PROBLEM STATEMENT -> Reproduce the opening lines of the records exactly, please, stopping after the line that contains "Click the New".

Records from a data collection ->
►

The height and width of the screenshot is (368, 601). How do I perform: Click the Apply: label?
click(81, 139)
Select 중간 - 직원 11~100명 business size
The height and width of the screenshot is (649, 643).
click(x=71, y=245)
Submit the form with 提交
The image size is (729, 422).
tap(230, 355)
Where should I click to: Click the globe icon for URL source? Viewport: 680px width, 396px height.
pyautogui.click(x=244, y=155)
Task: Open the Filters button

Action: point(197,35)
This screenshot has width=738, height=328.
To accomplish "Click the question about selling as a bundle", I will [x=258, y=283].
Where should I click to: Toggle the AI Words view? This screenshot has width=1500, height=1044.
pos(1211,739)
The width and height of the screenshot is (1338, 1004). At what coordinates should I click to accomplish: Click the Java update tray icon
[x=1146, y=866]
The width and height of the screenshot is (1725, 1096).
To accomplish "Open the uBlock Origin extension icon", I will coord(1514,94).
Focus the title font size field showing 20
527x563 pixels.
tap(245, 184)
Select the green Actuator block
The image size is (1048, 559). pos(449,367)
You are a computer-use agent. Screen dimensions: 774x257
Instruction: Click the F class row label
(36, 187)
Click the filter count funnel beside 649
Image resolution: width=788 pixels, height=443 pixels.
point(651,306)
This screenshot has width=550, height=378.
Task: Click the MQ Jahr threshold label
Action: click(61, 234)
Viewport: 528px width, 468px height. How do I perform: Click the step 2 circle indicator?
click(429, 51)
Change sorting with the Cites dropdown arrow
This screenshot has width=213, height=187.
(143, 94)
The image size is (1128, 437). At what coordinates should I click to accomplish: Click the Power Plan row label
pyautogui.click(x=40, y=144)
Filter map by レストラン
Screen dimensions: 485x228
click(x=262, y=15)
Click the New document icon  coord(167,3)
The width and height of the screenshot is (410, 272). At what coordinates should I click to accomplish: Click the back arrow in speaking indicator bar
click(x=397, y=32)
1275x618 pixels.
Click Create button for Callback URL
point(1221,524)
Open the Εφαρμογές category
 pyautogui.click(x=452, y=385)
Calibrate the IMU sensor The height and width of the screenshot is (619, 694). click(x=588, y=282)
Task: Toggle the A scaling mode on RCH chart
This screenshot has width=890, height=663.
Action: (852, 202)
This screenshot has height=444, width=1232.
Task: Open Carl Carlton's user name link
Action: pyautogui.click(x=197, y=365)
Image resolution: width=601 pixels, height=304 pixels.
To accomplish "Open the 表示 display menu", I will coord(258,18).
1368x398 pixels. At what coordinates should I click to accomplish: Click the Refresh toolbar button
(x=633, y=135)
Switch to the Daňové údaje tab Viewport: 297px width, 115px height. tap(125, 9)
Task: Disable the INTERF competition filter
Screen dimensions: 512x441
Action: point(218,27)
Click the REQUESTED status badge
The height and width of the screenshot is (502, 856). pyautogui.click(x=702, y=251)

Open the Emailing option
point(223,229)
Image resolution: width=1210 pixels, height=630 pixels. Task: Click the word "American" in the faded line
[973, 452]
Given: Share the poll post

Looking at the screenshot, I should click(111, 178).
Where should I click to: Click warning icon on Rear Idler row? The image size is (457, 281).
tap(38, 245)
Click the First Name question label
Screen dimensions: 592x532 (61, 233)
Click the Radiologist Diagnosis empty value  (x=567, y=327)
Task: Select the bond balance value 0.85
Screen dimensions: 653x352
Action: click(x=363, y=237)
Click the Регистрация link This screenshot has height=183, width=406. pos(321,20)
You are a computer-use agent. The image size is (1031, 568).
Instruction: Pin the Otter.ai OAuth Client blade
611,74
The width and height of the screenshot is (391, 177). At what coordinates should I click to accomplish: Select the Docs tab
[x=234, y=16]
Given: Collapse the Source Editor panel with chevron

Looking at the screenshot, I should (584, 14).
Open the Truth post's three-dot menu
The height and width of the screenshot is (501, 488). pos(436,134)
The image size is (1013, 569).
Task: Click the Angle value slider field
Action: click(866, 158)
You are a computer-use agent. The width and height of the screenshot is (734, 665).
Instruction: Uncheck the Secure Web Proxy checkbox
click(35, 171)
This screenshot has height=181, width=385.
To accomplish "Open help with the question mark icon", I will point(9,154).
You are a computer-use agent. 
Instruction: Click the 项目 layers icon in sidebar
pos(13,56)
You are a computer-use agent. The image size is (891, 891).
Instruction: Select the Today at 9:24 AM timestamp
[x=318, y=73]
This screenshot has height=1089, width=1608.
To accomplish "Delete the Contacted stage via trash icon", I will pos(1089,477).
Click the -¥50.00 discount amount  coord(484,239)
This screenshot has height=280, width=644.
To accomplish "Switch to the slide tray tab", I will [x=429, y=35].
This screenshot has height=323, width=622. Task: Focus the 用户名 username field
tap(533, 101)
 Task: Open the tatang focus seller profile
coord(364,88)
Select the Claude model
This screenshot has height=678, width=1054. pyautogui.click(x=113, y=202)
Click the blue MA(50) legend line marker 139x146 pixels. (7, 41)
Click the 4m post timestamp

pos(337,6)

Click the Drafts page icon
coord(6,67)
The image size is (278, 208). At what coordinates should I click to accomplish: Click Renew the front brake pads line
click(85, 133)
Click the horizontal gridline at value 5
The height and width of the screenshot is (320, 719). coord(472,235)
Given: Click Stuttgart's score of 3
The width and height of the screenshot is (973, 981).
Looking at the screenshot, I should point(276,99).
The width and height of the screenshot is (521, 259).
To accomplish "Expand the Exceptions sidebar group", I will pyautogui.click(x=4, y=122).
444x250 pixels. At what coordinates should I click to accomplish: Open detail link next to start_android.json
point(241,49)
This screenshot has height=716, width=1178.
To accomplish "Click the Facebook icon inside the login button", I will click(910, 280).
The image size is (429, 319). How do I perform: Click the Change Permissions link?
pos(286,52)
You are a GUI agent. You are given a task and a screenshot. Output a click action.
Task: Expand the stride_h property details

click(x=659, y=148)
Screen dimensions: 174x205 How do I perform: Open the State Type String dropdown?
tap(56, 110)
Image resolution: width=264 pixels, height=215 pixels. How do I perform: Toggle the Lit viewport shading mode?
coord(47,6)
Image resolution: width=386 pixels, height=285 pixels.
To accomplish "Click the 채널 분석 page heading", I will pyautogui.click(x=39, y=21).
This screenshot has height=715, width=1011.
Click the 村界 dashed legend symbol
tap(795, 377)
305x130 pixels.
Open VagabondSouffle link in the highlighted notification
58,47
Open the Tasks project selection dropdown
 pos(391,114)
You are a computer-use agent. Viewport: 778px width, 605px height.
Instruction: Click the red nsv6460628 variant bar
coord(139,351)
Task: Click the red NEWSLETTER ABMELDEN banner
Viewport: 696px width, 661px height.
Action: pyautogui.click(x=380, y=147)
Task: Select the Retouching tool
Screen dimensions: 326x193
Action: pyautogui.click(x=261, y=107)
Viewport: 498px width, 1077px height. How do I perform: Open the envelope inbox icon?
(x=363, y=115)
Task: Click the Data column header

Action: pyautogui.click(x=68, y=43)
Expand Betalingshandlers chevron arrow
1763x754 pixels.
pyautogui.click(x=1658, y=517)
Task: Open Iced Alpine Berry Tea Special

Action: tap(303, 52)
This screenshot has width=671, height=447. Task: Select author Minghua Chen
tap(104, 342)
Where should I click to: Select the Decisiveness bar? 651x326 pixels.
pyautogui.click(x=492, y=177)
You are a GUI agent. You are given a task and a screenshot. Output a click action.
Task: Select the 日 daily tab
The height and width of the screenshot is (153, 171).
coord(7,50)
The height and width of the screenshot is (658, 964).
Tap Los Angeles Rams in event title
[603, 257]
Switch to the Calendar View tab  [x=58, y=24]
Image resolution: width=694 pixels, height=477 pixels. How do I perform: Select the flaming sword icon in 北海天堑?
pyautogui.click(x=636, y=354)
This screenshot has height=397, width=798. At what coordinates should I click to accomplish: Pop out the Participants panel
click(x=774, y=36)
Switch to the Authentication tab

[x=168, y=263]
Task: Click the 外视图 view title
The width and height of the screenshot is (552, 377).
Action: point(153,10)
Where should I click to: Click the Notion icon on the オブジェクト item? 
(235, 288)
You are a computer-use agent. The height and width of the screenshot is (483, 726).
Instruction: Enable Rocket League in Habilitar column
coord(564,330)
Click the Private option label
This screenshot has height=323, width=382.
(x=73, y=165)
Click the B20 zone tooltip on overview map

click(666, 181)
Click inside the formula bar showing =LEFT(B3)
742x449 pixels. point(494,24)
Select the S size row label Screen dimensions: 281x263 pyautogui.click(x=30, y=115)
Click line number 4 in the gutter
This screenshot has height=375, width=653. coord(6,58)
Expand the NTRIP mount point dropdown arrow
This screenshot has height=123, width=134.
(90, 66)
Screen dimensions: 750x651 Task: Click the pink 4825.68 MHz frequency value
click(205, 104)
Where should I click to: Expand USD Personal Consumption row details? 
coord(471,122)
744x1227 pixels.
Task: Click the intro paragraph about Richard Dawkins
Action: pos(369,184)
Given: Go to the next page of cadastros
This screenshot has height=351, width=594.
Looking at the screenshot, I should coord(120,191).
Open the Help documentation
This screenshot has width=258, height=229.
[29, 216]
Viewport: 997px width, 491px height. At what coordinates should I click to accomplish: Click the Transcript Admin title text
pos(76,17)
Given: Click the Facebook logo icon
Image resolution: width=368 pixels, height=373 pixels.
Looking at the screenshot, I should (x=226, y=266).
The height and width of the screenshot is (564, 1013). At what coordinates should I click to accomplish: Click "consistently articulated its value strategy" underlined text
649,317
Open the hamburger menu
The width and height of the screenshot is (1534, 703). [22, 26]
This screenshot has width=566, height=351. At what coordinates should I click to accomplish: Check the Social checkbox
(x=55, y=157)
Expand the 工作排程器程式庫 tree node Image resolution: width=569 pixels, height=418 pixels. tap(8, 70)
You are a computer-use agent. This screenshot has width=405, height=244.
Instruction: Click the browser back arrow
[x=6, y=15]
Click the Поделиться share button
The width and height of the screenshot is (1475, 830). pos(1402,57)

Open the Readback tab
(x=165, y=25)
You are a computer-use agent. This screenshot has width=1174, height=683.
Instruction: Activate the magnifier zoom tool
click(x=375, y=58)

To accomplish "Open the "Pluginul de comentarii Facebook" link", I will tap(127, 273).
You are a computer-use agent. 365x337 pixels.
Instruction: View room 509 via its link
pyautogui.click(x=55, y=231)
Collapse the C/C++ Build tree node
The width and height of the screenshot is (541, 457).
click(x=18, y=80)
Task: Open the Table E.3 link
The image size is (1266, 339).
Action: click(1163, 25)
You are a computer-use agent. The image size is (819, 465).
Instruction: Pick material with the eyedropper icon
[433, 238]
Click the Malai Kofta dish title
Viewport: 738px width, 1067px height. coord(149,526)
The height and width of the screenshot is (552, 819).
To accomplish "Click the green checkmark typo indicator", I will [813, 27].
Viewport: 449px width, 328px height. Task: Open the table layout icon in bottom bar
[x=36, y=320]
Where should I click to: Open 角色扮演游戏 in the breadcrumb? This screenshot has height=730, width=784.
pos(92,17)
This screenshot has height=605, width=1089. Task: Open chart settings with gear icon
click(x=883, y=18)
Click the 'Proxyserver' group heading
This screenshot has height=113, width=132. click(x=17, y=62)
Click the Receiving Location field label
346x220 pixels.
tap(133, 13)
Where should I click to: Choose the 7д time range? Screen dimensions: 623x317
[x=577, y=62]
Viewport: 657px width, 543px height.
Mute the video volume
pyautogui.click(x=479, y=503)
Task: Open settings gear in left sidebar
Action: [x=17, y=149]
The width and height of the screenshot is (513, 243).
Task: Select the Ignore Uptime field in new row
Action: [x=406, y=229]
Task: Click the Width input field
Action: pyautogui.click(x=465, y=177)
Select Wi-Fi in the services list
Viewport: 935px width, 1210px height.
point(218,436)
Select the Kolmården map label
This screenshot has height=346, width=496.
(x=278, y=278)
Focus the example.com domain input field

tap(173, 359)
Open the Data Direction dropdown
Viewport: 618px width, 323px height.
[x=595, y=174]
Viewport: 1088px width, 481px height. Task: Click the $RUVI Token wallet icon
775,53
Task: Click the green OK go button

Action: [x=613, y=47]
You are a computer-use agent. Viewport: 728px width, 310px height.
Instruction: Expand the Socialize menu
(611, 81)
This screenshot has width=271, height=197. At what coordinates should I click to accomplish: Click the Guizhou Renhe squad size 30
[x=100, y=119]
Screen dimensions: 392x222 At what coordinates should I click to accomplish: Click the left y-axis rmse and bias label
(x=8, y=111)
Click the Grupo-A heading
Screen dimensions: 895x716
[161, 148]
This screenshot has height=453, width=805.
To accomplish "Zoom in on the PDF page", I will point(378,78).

◄

WRITTEN ANSWER ->
The height and width of the screenshot is (368, 601). How do I perform: Click the Apply: label?
click(81, 139)
Select 중간 - 직원 11~100명 business size
The height and width of the screenshot is (649, 643).
click(x=71, y=245)
Submit the form with 提交
The image size is (729, 422).
tap(230, 355)
Where should I click to: Click the globe icon for URL source? Viewport: 680px width, 396px height.
pyautogui.click(x=244, y=155)
Task: Open the Filters button

Action: point(197,35)
This screenshot has width=738, height=328.
To accomplish "Click the question about selling as a bundle", I will [x=258, y=283].
Where should I click to: Toggle the AI Words view? This screenshot has width=1500, height=1044.
pos(1211,739)
The width and height of the screenshot is (1338, 1004). At what coordinates should I click to accomplish: Click the Java update tray icon
[x=1146, y=866]
The width and height of the screenshot is (1725, 1096).
To accomplish "Open the uBlock Origin extension icon", I will coord(1514,94).
Focus the title font size field showing 20
527x563 pixels.
tap(245, 184)
Select the green Actuator block
The image size is (1048, 559). pos(449,367)
You are a computer-use agent. Screen dimensions: 774x257
Instruction: Click the F class row label
(36, 187)
Click the filter count funnel beside 649
Image resolution: width=788 pixels, height=443 pixels.
point(651,306)
This screenshot has width=550, height=378.
Task: Click the MQ Jahr threshold label
Action: click(61, 234)
Viewport: 528px width, 468px height. How do I perform: Click the step 2 circle indicator?
click(429, 51)
Change sorting with the Cites dropdown arrow
This screenshot has width=213, height=187.
(143, 94)
The image size is (1128, 437). At what coordinates should I click to accomplish: Click the Power Plan row label
pyautogui.click(x=40, y=144)
Filter map by レストラン
Screen dimensions: 485x228
click(x=262, y=15)
Click the New document icon  coord(167,3)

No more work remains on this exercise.